• Category: Agentic coding
  • Status: discussion
  • Sources: GitHub repository
  • Summary: NVIDIA published SkillSpector, an Apache-2.0 Python tool that statically scans AI agent skills (the skill bundles used by Claude Code, Codex CLI, Gemini CLI, and similar agents) for vulnerabilities and malicious patterns before installation. It ships 64 detection patterns across 16 categories including prompt injection, data exfiltration, privilege escalation, supply chain, tool poisoning, and MCP least-privilege checks, runs a static pass plus an optional LLM semantic pass, queries OSV.dev for live CVE data, and emits a 0-to-100 risk score with terminal, JSON, Markdown, and SARIF output. The repository trended this cycle (about 5,600 stars) and cites internal research that 26.1 percent of skills contain vulnerabilities and 5.2 percent show likely malicious intent; those figures are the project's own and are not independently verified. No tagged release exists yet.

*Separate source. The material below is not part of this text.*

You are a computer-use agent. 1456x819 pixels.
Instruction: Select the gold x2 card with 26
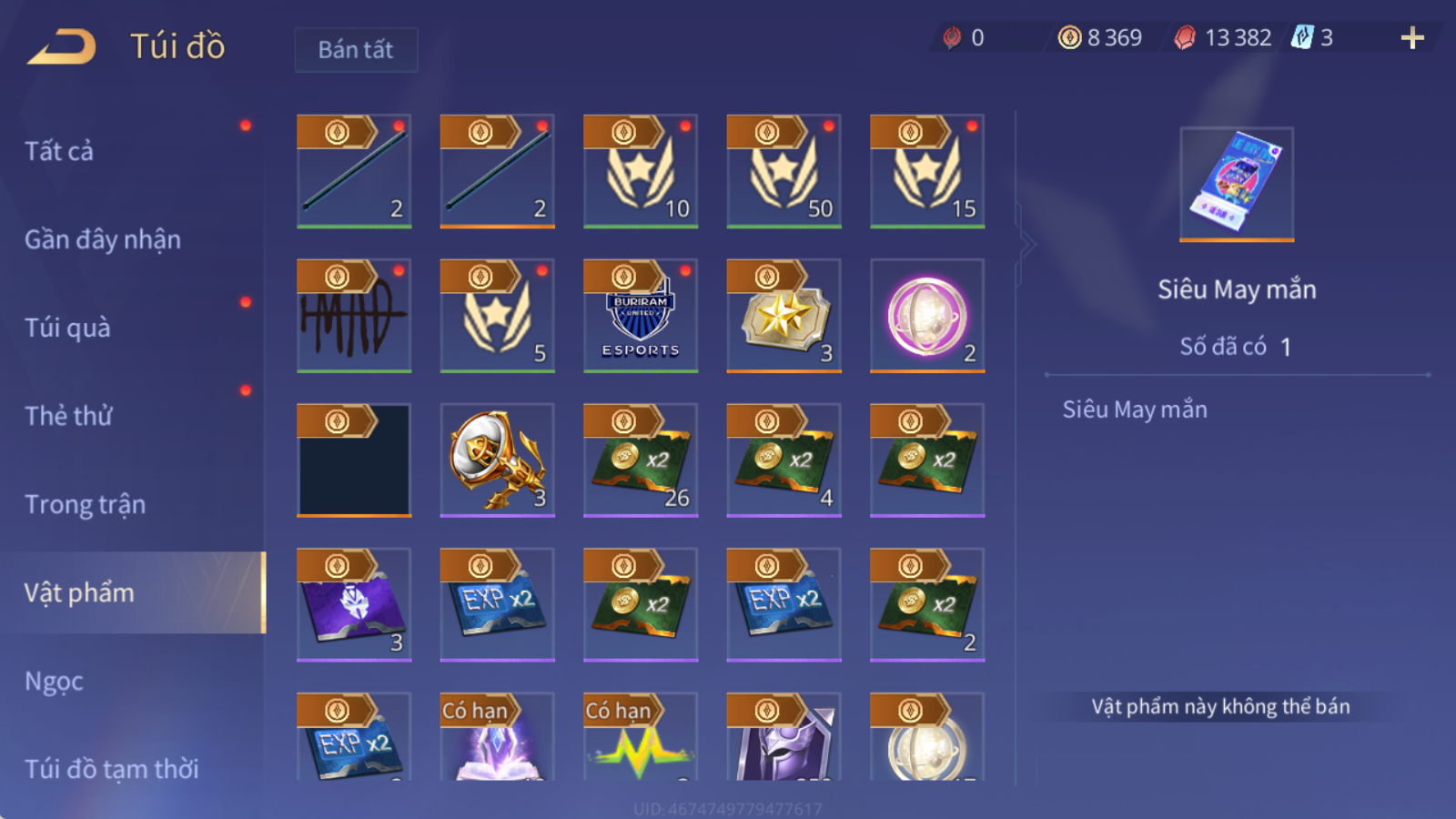click(x=641, y=460)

  • Why it matters: Agent skills execute with implicit trust and minimal vetting, the same install-and-run trust model behind the Arch AUR supply-chain wave, so a dedicated scanner that produces SARIF for CI gives teams a way to vet third-party skills before they run.
  • Follow-up: Watch for a tagged release, the underlying skill-vulnerability research, and false-positive rates from practitioner use.